Made with sotol, a forgotten Texas spirit that could be the next tequila

HOUSTON – Sotol is a spirit that was first fermented more than 1,000 years ago in Texas. Despite its history and how perfect it is for cocktails, is still a little-known spirit.  But three military veterans are working to change that.

After meeting at an entrepreneur course, Judson Kauffman, Ryan Campbell, and Brent Looby decided to produce sotol from West Texas-grown evergreen sotol plant. “We harvest our plants in the wild. The plant grows all over West Texas,” said Kauffman, a combat-decorated Navy SEAL and owner of “Desert Door Distillery” who stopped by our studio to give us a lesson on sotol and why it is similar to tequila.

“Tequila comes from agave, agave distant cousin: sotol,” said Kauffman, who also spoke about how the three veterans pay attention to all details of their brand Desert Door, from the product to the look.

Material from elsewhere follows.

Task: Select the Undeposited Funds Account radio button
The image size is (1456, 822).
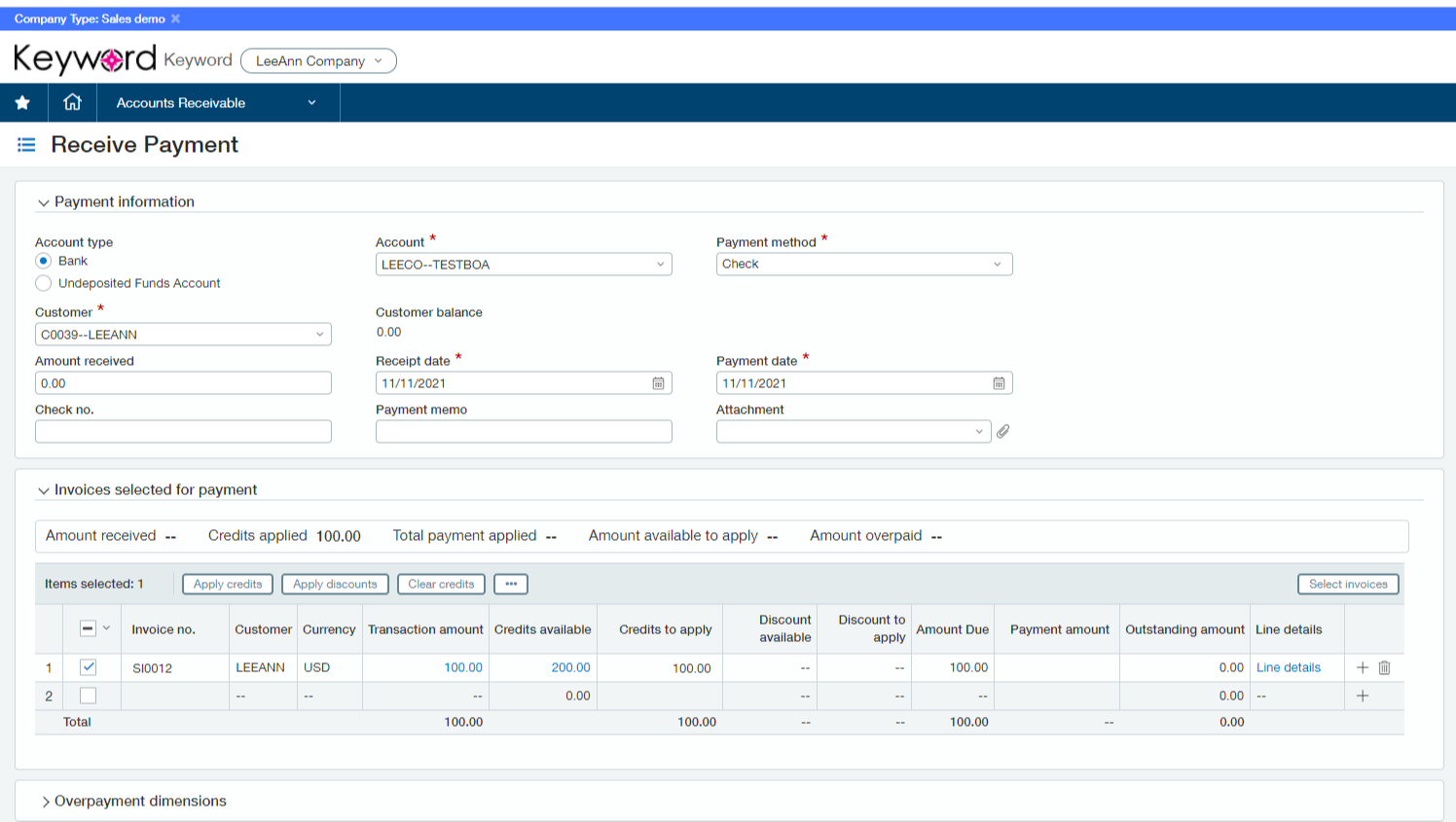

“The bottles are handmade in Mexico, they are ceramic. We wanted the bottles to feel like something you might have found buried in the ground that was 1,000 years old, because there is such a rich history to the plant,” said Kauffman. “We harvest our plants every day of the week. Once a week a truck driver comes from West Texas and drops them off at our facility just outside of Austin and we make it that week," said Kauffman before sharing this us a cocktail recipe to try Texas sotol.

Desert Paloma Recipe:

1.5 ounces Desert Door Texas Sotol
1 ounce grapefruit juice
1/2 ounce lime Juice
1/2 ounce agave
Capful of Liber & Co Grapefruit Shrub
Lime wheel garnish

Combine all ingredients into shaker. Add ice. Shake vigorously for 10 seconds. Fine strain in rocks glass. Add fresh ice and garnish with a lime wheel.


Recipe provided by Judson Kauffman, from Desert Door Distillery.